The results of this study suggest that unimpaired adults are able to appropriately orchestrate their intersegmental movement on uneven ground, although do not completely ameliorate its effect. Further, although on a step-to-step basis their dynamics remain more variable over time, their movement becomes less tightly constrained as they become more familiar with the terrain. L is dependent on the magnitudes of individual segment momenta and the coordination between the movements of the segments, therefore there may be many strategies for regulating it. The observation of differences at individual level despite all participants being fully able-bodied, supports the assertion that individuals may adopt different strategies for walking on uneven terrain. The source of the differences may be explored by examining contributions to L or LR at segmental level, and the coordination across limbs and between body segments.

Both sensory and mechanical deficits may have a profound effect on the ability of the individual to produce appropriate movement solutions in a given environmental context. The strategies employed on UT therefore warrant further investigation. If, for example, a reduction in transverse plane L is a necessary initial strategy to permit familiarisation and does not merely occur secondary to changes in foot placement, an inability to control rotations via targeted muscle action would preclude an individual from being able to achieve this. In individuals with limited lower limb range of motion or amputation, an inability to adjust compliance of the foot or produce an appropriately timed push off, could prevent this initial control from being achieved, leading to greater destabilisation on first encounter.

The effect of limb dominance was not explored in the present study. The incorporation of this analysis in a future larger study may be revealing of any specific roles of the dominant and non-dominant lower limb in arresting and generating whole-body angular momentum. Knowledge of such differences may be valuable for providing a prognosis and evaluating fall risk in individuals who experience unilateral injury or amputation and are unable to exploit either the dominant or non-dominant limb.

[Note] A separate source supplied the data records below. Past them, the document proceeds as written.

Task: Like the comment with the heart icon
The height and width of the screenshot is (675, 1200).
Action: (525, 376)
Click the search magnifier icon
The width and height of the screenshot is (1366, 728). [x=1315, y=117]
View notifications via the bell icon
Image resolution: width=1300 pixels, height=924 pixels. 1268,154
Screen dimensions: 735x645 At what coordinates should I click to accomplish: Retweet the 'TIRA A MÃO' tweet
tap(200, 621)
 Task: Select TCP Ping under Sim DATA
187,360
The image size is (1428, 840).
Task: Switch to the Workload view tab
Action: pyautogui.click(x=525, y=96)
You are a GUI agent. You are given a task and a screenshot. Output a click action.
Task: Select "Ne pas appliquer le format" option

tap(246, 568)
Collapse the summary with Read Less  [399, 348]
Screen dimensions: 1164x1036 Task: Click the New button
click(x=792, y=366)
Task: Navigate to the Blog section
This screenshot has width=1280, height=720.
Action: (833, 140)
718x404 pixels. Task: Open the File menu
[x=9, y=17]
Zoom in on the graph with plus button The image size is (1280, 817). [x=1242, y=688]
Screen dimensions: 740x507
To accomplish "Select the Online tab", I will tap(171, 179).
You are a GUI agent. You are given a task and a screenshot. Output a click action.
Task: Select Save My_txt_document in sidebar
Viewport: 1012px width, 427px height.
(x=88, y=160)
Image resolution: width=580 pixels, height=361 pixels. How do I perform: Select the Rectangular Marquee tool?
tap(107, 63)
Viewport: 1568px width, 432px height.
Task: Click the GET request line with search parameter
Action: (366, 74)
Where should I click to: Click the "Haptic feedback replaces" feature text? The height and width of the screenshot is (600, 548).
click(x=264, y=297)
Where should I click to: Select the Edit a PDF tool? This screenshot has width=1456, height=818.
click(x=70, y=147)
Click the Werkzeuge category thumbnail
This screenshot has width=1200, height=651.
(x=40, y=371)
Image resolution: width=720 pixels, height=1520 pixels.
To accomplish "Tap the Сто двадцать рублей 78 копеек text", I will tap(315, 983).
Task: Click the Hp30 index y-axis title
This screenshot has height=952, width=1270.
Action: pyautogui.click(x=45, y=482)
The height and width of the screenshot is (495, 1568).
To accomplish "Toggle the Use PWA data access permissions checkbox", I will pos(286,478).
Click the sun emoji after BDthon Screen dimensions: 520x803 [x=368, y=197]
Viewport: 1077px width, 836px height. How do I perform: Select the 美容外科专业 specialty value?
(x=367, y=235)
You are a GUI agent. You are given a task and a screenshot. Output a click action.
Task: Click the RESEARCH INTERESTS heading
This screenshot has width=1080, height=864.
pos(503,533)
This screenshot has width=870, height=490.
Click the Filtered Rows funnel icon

Whilst the uneven terrain treadmill utilised in this study permitted the analysis of extended bouts of walking, it may have induced differences in movement due to spatial restrictions related to belt length and width, and the fixed treadmill speed. That our results from the FT treadmill, which has similar dimensions to the UT treadmill, were similar to previously published values obtained during overground walking provides further confidence in our paradigm. However, it cannot be excluded that movement was influenced by the terrain and that results obtained on a larger, fixed-speed treadmill or extended overground walking surface may refute the findings of this study. A further limitation lies in the observation of only healthy, young male participants. Whilst this will have increased sample homogeneity it may limit the generalisability of our results, and comparative analyses with individuals with substantially different body shapes, e.g. females, individuals with obesity, may in themselves may be revealing.

Conclusion

In unimpaired male adults, LR in the sagittal plane and vLR in all planes increased on uneven terrain implying a lesser degree of L regulation, given perturbations induced by the environment. In contrast, there was a reduction in transverse plane LR, consistent with immediate employment of a different strategy for this plane, related to the restriction of available degrees of freedom. Over time, coronal and transverse plane LR increased, indicating a learning effect that may be associated with the release of degrees of freedom. The initial increases in vLR in all planes and in sagittal plane LR were not reduced, however, implying that participants either were unable to, or do not need to, completely eliminate the influence of the terrain on a step-to-step basis. The investigation of angular momentum during uneven terrain walking in individuals with mechanical or sensory deficit could allow us to assess fall risk and provide further insight into activity avoidance.